Tasks to perform
1: Answer these questions from the passage on the suggestive tone, one line each, marked (a), (b), (c):
(a) Whose example does the writer point to as a model for throwing feeling into one's tone?
(b) According to the quoted phrase, how do many people mistakenly speak?
(c) What is the one outward form of expression that the passage ranks ahead of the voice in responding to the inner mental state?
2: For each statement below, say whether it agrees with the passage on the suggestive tone, giving yes or no and quoting the words of the passage that decide it.
(a) The tone of the confident, self-reliant individual wins obedience through bluster.
(b) Throwing muscular force into one's tones has a dull, non-penetrating effect.
(c) Many public men practice for years to master the suggestive tone.
3: Carry on the passage on the suggestive tone from its final sentence.

Text shown
________________________________________

You will not realize how much
you may gain by such practice until you actually
try it. I wish that you could hear the testimony
of some people who have acquired this art.
There is nothing more
important in personal influence than a good
suggestive tone. Think of the people whom you
know, and then remember what an influence their
voices have on you. Not only the quality of the
voice, but the tone.
You readily recognize the
difference between the tone of the hesitating,
timid, self-doubting person, and that of the
confident, self-reliant individual. There is a
subtle vibration about the tone of the latter that
causes one to feel confidence and respect, and
which exacts obedience in a quiet, calm way,
devoid of bluster or rant.
If you will but think a
moment, you will see that much depends upon the
tone. You will see that when you say to a person,
"You can!" the tone in which you say
"can!" goes a long way toward producing the
response.
And so it is with the
suggestive tone, no matter what it is made to
express. It always impresses upon one that the
speaker using it means what he says. And
that is why many public men practice year after
year in mastering this instrument of
influence--the suggestive tone.
Again would I refer you to the
example of the actor--see how he manages to throw
feeling into his tone. And you may do
likewise, if you will but practice in earnest, and
throw your mind into the work. Think of
the thing you wish to express--visualize it-- and
then act it out in your tone.
You will be surprised at the
rapid progress that you will make. Remember
always, though, the tone is but the instrument of
expression of the mind back of it.
Many people make the mistake
of "speaking with the muscles instead of with
their nerves," as one writer has expressed it. In
other words, they seem to throw muscular force
into their tones, instead of nervous energy, and
in so doing they make a great mistake, for the
former has a dull, non-penetrating effect, whereas
the latter vibrates subtly and reaches the feeling
part of one's mind. Feel, feel, feel, when
you wish to speak impressively, and your tones
will reflect the same, and induce a corresponding
feeling in others.
The voice is a mighty
indicator of the mental state within. Excepting
the eye, no outward form of expression of
character responds so quickly and fully to the
inner mental state as the voice.
The voice and eye are the two
principal outward avenues of expression of the
mental states within, and both register the subtle
changes and degrees of the inner state. If you
will stop to think for a moment and consider the
different voices of the people you know, you will
see that in nearly every case the voice gives one
a clue to the character or prevailing mental
states of the speaker.

________________________________________

Extracted information

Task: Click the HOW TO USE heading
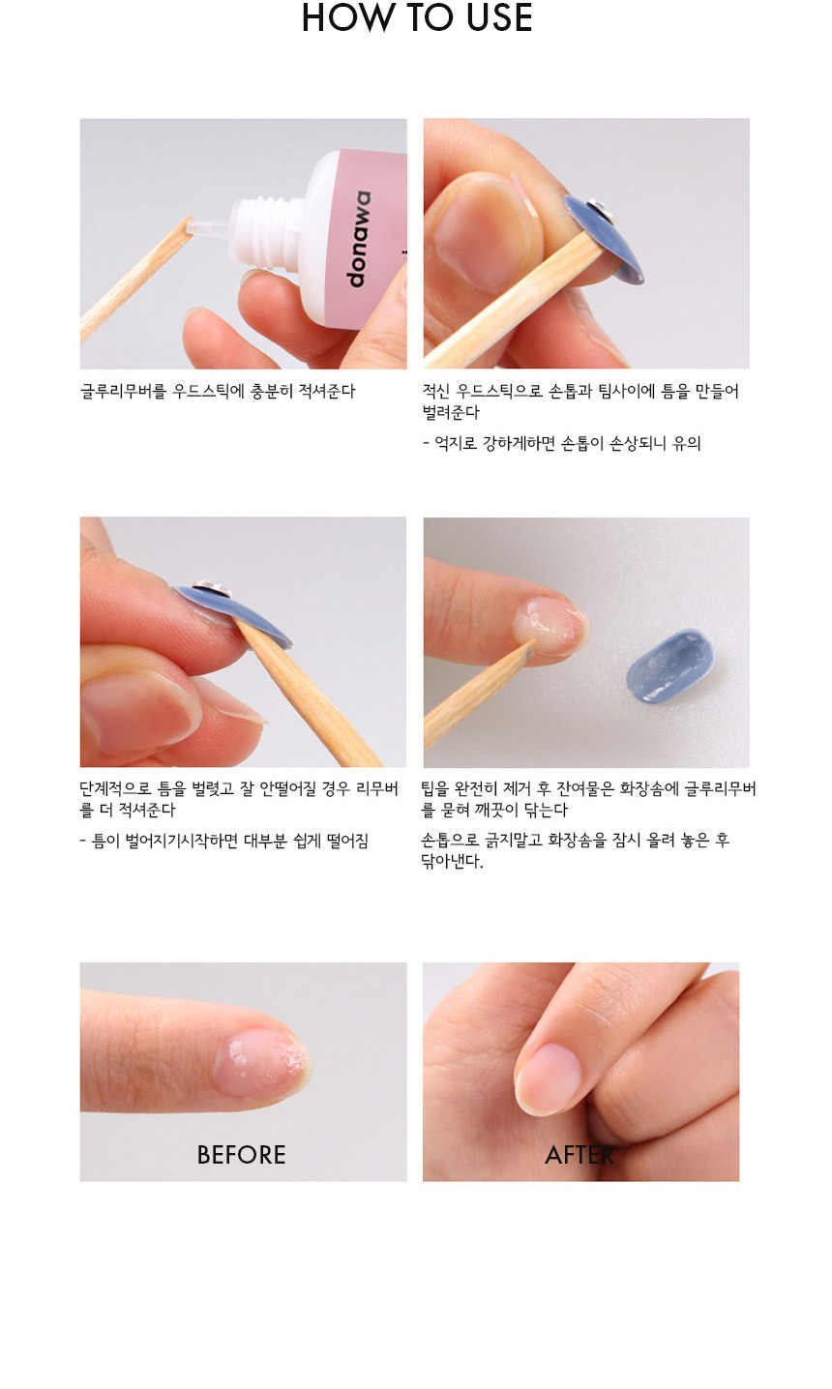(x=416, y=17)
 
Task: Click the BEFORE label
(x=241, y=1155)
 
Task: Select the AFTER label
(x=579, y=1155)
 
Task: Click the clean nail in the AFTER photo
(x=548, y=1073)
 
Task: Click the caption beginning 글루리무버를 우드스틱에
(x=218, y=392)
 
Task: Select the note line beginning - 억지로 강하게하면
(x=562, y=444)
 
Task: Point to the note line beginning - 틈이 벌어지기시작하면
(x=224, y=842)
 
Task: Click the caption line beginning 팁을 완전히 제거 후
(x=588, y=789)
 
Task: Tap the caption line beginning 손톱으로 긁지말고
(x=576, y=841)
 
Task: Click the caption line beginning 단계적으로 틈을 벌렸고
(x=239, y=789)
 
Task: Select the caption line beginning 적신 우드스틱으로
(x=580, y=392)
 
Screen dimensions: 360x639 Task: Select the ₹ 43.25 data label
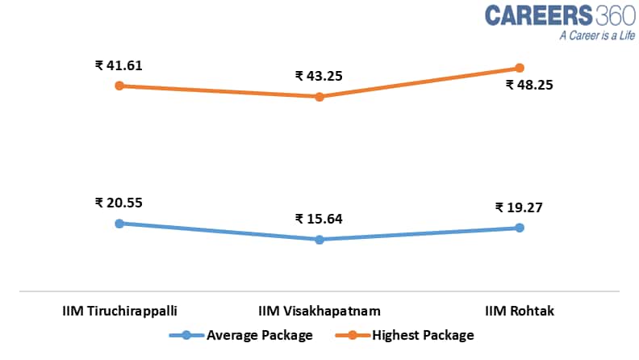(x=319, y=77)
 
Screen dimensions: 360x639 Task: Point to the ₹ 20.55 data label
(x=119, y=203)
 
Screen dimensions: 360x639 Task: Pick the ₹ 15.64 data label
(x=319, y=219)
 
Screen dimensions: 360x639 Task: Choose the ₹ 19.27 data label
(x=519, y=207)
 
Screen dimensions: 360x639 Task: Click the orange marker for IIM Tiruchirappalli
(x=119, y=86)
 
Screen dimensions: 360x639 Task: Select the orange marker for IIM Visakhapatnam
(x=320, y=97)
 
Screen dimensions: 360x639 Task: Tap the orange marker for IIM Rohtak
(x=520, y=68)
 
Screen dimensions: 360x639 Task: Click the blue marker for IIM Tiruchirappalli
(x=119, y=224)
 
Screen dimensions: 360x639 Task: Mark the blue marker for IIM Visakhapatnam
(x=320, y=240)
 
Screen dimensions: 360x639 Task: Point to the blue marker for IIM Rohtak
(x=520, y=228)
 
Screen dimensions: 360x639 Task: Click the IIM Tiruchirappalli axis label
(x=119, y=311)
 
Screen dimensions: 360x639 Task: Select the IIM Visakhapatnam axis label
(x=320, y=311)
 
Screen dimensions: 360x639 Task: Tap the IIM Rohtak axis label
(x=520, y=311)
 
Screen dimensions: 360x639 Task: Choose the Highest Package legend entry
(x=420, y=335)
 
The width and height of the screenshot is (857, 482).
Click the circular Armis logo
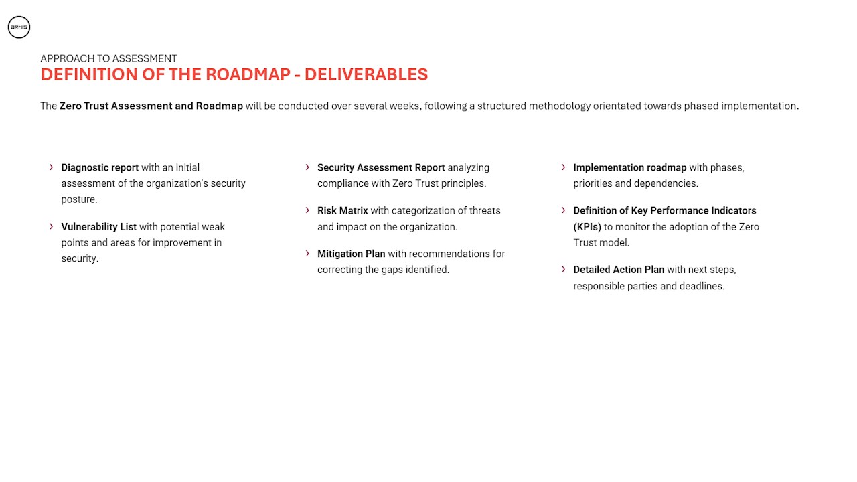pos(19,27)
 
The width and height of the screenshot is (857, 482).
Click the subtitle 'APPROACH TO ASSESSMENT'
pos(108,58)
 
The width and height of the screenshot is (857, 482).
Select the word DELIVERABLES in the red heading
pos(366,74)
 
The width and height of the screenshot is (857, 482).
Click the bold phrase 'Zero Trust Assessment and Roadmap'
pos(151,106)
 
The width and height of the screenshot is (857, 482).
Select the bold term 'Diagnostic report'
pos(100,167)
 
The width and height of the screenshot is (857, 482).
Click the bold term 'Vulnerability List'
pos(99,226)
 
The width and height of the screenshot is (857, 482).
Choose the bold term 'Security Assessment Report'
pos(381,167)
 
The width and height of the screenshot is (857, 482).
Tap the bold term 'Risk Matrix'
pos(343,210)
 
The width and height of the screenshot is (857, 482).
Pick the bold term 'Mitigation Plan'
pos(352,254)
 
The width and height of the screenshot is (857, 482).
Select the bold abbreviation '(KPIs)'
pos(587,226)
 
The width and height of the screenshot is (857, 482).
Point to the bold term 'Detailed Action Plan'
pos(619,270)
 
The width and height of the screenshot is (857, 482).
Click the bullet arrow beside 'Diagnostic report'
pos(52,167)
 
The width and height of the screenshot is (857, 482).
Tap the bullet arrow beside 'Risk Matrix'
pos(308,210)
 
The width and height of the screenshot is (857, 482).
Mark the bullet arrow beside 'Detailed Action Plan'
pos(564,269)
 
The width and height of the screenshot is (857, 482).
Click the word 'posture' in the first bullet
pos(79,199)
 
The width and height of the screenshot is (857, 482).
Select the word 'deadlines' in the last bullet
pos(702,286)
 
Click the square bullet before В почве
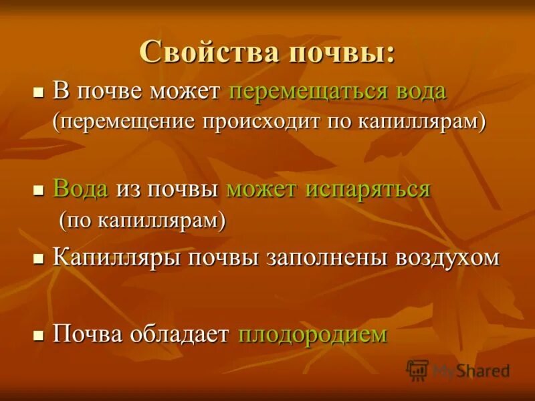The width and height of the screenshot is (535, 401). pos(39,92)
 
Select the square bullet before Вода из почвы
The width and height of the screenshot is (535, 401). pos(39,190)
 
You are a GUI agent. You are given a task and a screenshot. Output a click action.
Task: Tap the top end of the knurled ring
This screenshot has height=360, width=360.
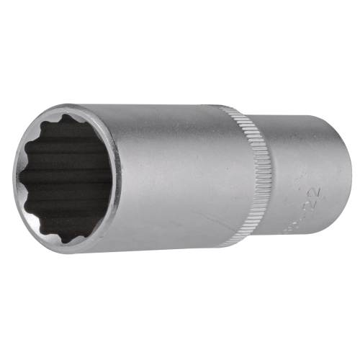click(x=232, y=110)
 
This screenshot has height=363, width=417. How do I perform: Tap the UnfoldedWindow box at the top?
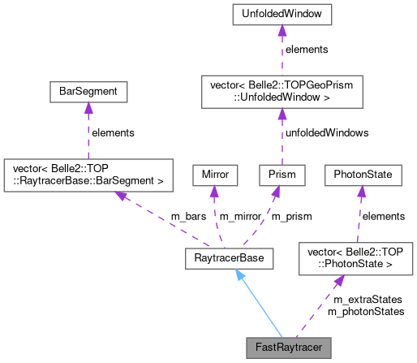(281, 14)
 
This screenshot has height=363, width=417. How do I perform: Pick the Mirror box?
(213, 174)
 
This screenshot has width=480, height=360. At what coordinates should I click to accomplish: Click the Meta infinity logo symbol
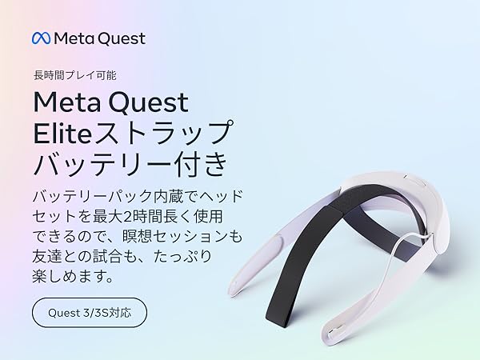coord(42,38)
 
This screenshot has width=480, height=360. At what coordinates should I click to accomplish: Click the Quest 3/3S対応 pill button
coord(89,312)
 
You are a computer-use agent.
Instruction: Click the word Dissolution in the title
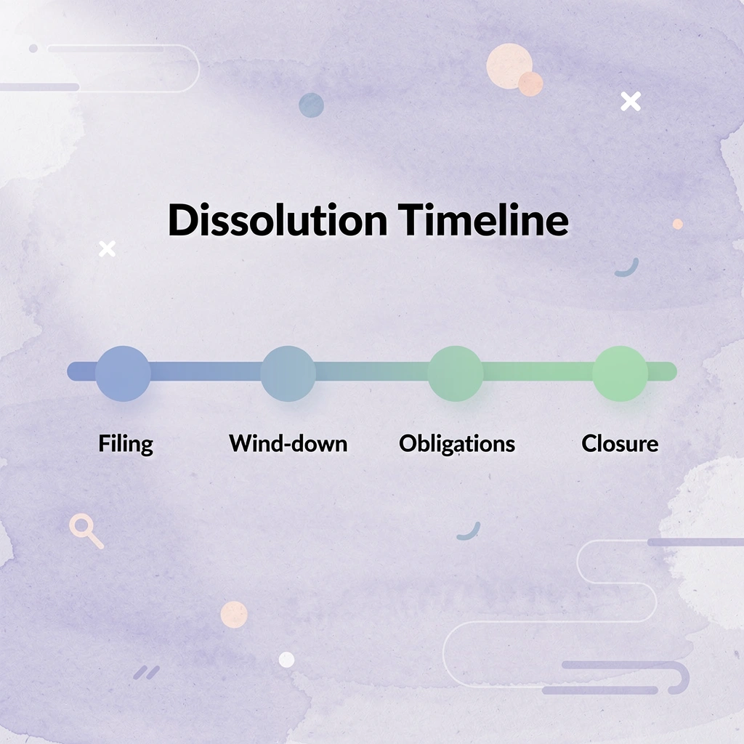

________________________________________

Expected responses
1:
(a) The actor.
(b) "speaking with the muscles instead of with their nerves"
(c) The eye.

2:
(a) No: "exacts obedience in a quiet, calm way, devoid of bluster or rant"
(b) Yes: "the former has a dull, non-penetrating effect"
(c) Yes: "many public men practice year after year in mastering this instrument of influence--the suggestive tone"

3:
Not alone the quality of the
voice but the tone. Every reader knows the
difference between the tones of the hesitating,
timid, self-doubting person, and that of the
confident, self-reliant individual. In the tone of
the latter there is noticeable that peculiar
something that denotes power and authority, and
inspires attention, interest and respect, without
need of vulgar self-assertion or blustering
speech. Let us listen to the tones of our dynamic
individual.
First, it is under the control
of his will. It is loud or soft, as he wills it to
be-- it never runs away from him. If the person to
whom he is talking raises his voice to a strident
pitch, our individual does not follow suit. On the
contrary he puts a little more force into his
tone, but keeps the pitch the same, and before
long, by his will, in his evenly pitched tone, he
will actually force down the pitch of the other to
a normal degree.
I have seen many instances of
this fact, and have noticed that the temper of the
other person is toned down in accord with his
decreasing pitch of voice. A calm, even positive
tone, in which the will is apparent in
self-control and in forceful effect, will master
the tones of others pitched in a fiercer key; and
in the mastery of the voice of the other you will
often effect a mastery of his will. By making
captive the outer expression you often capture the
inner man.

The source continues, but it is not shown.